Don’t get me wrong I love my i-pod with it’s playlists and random play function as much as the next person obsessed with technology. I was excited when technology allowed us to burn our own compilations on CD and the mp3 playlist in the car is a life saver at times. I have to admit though that I have gone away from listening to the album in order, the ebb and flow of the music as it unveils itself the way the artist compiled it, with no extras or outtakes. I don’t miss the crackle of old vinyl though but I do miss the album sleeves with their art work and folds and creases and information.
I miss music being a shared experience now we are all plugged into our ear buds and private worlds. We share playlists on spotify and social networking sites rather than passing around albums or inviting a friend over to hang out and listen. I remember when Blind by the Icicle Works was released gathering in a dingy smoky room to play the record. We played it three times that night trying to make sense of the various stylistic turns the band were making on every cut. We did the same when Dave bought Sheikh Yerbouti by Zappa, laughing at the coarse humor and wondering at the music, there was eight of us in the room talking laughing and arguing about the music. Last week I bought Tempest by Dylan, well I downloaded it, listened on ear buds and then told my son he should put it on his i-pod. At no point have we played it together or talked about the music or lyrics.

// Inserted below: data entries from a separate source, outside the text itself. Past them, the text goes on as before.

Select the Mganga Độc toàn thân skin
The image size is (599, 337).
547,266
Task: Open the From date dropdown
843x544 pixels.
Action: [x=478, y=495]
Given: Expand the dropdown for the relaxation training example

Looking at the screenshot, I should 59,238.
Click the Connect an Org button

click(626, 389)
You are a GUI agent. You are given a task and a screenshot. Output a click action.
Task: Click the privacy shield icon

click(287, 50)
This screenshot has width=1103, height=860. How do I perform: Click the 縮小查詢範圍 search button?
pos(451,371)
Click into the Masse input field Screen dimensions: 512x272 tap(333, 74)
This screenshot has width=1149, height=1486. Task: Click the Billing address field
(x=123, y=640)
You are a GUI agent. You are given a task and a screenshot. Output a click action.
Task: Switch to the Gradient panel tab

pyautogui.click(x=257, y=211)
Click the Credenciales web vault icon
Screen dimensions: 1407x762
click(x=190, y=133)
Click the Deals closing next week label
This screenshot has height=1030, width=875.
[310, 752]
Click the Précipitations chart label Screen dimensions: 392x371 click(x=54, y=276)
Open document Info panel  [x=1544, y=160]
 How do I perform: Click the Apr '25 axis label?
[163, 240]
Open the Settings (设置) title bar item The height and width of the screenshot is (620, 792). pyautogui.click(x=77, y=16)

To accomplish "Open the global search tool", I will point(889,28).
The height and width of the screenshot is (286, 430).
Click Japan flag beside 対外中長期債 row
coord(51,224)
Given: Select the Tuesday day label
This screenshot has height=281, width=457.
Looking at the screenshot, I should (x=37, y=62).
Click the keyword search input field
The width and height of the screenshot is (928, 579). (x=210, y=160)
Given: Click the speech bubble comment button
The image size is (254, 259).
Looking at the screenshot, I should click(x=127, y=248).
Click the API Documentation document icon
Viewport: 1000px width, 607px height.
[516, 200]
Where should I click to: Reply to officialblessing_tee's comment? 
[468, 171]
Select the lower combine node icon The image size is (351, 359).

This weekend I was in the library and found 1000 Recording You Should Listen to Before You Die by Tom Moon, he has a blog here:
Looking at the book I thought about changing my listening habits. For a year I am only going to listen to whole albums. Maybe not the list in the book but albums I find important to me. I am going to rediscover old favorites, listen to new recordings and maybe even invite some friends over to listen along at times. I am going to play albums as I cook, drive and hang out. I am going to limit the use of ear buds to walks, runs and mowing the lawn, I am going to share the music with the people I love and talk about it again, I may even keep a record at times here if I remember.
This weeks list so far:
King Sunny Ade-Best of the classic years
Frank Zappa-One Size Fits All
Mumford and Sons-Babel
The Byrds-Younger Than Yesterday
Crosby Stills and Nash-1st Album
Of Monsters and Men-My Head Is an Animal
I played some of these twice it was so much fun.
I also began Neil Young’s autobiography/memoir Waging Heavy Peace which is one of the most unusually written books I have ever read. It really is liking sitting down with Neil and having a conversation. In reality if there was one artist I would love to do this with it would be Neil Young, although I would undoubtedly be so tongue tied I would never ask a question never mind actually remembering any of it.